Although Yale saves thousands by requiring psychology students to be test subjects, many view the experiments as fun, often quirky intellectual challenges. Students anxious to put their knowledge to the test may try to "outsmart" the experiment and guess what the researcher is testing. Whether or not the students figure out the thrust of the experiment, their efforts to do so distort the results. To keep students as objective as possible, Professor Armor points out, "it is often necessary to distract the participant from the true purpose of the experiment."

This does not necessarily mean that student subjects are left completely oblivious to what they are doing, only that they are often not told all the relevant information beforehand, or that certain methods are employed to prevent response "tainting." One such method is to create a situation in which students do not control their responses, as when they are asked to respond very quickly. Armor's rationale for what he terms the "minor fictions" of experimentation is that "using deception creates more meaningful psychological experiences for the students."

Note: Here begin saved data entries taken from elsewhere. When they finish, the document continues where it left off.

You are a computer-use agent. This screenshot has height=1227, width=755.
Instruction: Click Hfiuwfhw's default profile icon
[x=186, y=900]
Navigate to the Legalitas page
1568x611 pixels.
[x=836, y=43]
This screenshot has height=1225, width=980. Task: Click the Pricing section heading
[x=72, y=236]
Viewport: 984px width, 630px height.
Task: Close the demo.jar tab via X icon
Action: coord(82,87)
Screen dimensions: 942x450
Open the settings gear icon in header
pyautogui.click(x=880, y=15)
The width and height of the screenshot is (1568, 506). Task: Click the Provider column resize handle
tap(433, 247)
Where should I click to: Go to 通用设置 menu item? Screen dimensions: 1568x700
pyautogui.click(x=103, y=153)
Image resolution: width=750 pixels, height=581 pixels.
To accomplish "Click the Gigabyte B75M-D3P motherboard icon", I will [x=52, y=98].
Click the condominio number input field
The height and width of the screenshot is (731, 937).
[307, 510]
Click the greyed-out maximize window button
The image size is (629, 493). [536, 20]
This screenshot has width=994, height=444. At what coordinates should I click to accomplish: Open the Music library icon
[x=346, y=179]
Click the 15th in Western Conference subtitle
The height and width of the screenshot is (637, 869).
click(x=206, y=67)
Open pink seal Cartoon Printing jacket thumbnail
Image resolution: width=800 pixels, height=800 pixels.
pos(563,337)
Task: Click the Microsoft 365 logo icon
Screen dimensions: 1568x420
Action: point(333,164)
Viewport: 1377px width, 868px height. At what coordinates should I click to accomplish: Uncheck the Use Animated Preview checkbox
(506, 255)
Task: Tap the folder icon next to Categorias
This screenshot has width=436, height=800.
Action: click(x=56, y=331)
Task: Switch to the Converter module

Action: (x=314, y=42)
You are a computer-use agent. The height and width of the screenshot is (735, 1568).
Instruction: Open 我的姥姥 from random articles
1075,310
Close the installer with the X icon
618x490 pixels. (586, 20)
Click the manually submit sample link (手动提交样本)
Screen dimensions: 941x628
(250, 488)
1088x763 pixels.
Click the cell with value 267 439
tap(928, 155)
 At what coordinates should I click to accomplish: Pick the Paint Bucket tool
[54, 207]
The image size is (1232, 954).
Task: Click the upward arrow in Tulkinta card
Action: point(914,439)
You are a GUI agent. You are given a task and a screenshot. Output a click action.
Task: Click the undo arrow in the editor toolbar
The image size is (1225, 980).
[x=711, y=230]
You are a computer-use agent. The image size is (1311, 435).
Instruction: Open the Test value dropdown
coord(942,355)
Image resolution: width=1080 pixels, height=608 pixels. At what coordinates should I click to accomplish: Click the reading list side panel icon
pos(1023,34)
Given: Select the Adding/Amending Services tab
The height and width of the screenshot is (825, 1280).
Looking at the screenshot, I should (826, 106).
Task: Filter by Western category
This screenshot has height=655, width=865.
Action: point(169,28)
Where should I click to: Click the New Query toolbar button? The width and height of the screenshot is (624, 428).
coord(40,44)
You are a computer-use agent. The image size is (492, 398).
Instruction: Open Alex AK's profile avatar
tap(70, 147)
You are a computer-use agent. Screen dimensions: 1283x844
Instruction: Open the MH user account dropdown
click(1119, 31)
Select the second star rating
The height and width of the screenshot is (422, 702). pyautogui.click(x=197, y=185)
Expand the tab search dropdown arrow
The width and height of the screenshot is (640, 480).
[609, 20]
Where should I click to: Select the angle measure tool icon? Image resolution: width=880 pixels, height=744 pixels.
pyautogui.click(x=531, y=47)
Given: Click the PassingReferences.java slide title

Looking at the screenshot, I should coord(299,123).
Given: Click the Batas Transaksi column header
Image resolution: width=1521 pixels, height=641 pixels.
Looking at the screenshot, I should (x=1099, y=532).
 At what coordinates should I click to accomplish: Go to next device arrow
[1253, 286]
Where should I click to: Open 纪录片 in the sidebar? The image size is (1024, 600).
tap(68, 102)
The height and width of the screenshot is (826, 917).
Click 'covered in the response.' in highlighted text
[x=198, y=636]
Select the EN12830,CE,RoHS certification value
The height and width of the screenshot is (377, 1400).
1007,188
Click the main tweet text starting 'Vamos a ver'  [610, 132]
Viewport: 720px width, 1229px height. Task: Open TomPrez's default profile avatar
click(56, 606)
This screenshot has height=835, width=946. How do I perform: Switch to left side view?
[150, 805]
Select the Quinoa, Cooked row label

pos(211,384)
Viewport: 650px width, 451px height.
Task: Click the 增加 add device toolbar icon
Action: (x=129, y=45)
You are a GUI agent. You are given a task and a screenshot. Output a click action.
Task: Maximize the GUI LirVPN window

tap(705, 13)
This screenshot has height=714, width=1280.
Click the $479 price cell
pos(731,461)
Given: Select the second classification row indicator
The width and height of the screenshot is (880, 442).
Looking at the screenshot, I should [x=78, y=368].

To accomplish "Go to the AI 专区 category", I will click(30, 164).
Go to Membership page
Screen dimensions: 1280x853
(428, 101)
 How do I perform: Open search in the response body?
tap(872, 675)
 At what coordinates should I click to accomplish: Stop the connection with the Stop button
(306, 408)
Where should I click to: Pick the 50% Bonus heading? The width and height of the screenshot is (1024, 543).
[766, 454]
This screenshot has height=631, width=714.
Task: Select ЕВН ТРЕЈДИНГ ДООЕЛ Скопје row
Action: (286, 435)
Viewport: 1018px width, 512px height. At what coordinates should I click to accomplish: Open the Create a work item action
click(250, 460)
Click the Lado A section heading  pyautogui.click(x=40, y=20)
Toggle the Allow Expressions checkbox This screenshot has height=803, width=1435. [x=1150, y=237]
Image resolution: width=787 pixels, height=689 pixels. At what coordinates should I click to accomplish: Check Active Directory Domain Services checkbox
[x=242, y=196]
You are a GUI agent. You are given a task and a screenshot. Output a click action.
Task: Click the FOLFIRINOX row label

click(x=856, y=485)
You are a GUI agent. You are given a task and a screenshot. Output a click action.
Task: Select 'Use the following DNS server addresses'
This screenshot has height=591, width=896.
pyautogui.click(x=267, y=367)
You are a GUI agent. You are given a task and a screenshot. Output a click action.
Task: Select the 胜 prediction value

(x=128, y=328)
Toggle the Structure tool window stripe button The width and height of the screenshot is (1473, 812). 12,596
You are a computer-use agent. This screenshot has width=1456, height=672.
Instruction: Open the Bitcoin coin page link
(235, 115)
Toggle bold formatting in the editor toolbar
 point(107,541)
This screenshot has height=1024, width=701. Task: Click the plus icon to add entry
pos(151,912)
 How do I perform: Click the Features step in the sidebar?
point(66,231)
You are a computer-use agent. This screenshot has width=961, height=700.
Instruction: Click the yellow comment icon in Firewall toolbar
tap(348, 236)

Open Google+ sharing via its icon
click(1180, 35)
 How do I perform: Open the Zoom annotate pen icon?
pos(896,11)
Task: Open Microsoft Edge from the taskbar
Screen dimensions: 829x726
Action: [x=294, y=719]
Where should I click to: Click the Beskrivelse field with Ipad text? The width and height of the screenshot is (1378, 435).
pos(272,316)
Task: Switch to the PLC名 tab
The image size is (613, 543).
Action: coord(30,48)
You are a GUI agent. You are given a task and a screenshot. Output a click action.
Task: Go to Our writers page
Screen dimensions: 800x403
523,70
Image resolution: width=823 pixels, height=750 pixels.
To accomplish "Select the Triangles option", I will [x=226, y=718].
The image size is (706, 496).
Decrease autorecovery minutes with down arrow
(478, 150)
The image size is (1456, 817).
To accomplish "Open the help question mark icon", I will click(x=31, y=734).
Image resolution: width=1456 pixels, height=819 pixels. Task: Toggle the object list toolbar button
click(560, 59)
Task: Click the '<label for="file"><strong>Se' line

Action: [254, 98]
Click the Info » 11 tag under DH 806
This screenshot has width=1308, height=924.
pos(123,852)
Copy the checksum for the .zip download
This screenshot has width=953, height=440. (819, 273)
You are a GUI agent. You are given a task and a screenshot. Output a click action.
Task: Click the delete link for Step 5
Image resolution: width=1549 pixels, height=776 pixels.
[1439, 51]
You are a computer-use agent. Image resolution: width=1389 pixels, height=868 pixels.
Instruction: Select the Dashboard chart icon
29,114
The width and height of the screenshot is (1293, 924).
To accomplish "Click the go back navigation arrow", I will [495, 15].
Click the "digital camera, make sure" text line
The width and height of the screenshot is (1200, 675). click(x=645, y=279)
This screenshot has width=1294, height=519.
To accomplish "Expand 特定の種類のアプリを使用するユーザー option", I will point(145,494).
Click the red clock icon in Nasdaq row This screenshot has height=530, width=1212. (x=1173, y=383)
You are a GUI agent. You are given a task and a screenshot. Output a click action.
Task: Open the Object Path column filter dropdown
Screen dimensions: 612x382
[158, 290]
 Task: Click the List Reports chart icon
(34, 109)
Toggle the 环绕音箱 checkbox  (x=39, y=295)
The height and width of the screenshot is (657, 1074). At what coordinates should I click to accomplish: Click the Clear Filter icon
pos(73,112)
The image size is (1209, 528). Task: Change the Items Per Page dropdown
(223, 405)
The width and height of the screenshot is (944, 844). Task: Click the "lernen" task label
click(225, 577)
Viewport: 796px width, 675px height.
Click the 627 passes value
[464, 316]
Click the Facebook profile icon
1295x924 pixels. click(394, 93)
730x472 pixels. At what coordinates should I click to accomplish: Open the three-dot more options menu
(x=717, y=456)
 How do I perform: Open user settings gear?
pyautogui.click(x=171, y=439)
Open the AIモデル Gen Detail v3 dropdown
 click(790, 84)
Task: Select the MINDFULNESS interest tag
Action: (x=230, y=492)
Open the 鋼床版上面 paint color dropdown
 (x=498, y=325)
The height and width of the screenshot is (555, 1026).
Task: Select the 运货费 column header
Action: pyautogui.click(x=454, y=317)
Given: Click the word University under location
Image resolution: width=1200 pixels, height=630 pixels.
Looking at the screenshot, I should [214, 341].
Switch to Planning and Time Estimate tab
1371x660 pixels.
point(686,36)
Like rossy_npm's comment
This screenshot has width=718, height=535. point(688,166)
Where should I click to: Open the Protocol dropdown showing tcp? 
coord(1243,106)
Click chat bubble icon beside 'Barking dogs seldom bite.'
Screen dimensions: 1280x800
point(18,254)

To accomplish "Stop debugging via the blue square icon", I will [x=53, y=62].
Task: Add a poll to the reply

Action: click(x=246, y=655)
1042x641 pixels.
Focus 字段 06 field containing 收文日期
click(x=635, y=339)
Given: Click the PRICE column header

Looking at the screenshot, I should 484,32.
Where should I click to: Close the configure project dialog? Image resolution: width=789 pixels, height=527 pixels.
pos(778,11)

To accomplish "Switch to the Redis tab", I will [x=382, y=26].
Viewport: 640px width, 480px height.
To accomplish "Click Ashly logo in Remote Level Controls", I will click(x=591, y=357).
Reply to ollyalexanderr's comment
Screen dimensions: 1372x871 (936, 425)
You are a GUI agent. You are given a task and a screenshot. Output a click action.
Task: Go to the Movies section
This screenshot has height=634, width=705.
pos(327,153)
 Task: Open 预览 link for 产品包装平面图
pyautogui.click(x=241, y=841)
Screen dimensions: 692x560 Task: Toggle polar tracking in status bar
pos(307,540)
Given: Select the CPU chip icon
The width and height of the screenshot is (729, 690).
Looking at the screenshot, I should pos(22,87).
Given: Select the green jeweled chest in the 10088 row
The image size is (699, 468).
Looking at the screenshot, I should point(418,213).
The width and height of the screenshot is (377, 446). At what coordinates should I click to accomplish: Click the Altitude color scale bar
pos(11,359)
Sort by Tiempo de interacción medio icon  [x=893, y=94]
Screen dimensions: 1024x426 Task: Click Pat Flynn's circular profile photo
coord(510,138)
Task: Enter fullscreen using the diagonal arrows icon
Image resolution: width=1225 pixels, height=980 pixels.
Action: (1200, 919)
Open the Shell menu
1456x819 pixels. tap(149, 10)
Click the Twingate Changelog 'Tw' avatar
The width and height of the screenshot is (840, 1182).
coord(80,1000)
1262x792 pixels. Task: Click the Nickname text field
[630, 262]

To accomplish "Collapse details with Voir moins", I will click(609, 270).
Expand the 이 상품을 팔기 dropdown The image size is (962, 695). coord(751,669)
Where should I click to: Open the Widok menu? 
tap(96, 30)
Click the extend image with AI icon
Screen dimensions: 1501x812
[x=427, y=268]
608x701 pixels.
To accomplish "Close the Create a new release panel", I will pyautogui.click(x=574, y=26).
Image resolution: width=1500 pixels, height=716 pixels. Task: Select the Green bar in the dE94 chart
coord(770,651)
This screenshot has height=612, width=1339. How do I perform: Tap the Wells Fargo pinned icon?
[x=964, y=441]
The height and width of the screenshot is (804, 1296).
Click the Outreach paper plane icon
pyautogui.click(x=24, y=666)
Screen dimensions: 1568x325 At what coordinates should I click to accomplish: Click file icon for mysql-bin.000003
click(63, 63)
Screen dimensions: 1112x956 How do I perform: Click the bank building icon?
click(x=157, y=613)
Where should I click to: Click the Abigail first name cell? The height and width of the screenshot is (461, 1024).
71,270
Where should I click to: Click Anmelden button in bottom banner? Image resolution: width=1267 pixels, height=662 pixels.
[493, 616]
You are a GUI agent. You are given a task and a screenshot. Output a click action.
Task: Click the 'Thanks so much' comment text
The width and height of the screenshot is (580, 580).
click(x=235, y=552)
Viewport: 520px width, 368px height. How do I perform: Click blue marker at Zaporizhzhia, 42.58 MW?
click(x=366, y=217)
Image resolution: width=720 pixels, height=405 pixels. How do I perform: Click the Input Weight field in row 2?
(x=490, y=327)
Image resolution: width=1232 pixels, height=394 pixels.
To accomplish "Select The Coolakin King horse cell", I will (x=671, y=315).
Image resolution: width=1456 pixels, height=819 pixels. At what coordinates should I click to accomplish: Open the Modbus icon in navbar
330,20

Some of these experiences are more meaningful than others. While the majority of student-subject experiments are somewhat routine, others are quite unique. Last semester, Adam Rein, BR '03, signed up for an innocent-looking study on "fear and disgust." The premise was to measure subjects' changing reactions to certain activities, but the means for doing so were, as Rein put it, "really weird. I had to stand with my hand in a bowl of live worms for 10 minutes. They checked my heart rate and asked me how I felt once every minute, to see if I was `habituating' or not." Before his hour was up Rein had given his level of disgust for watching a video of heart surgery, touching a tarantula, and eating a cracker which had been touched by a pen which had been touched to the tarantula. "I felt like I was sticking my tongue on the spider, but I loved every second of it," Rein said.

Professor Sheila Woody, who ran the "fear and disgust" experiment, expressed concern that subjects often ignore the all-important debriefing. The debriefing occurs at the end of the hour-long session, when students are told the true purpose of the experiment they just performed. "The benefit [for students] is in the debriefing, although I understand how the debriefing can seem pretty dull when you've just had your hand in a bowl of worms," she said.

Not all students participate in such intense experiments, and Professor Armor maintains that researchers take a student's right to opt out of an experiment at any time very seriously. The psychology department, after all, does its best to "pay" student subjects with valuable knowledge and experience, if not with dollars and cents.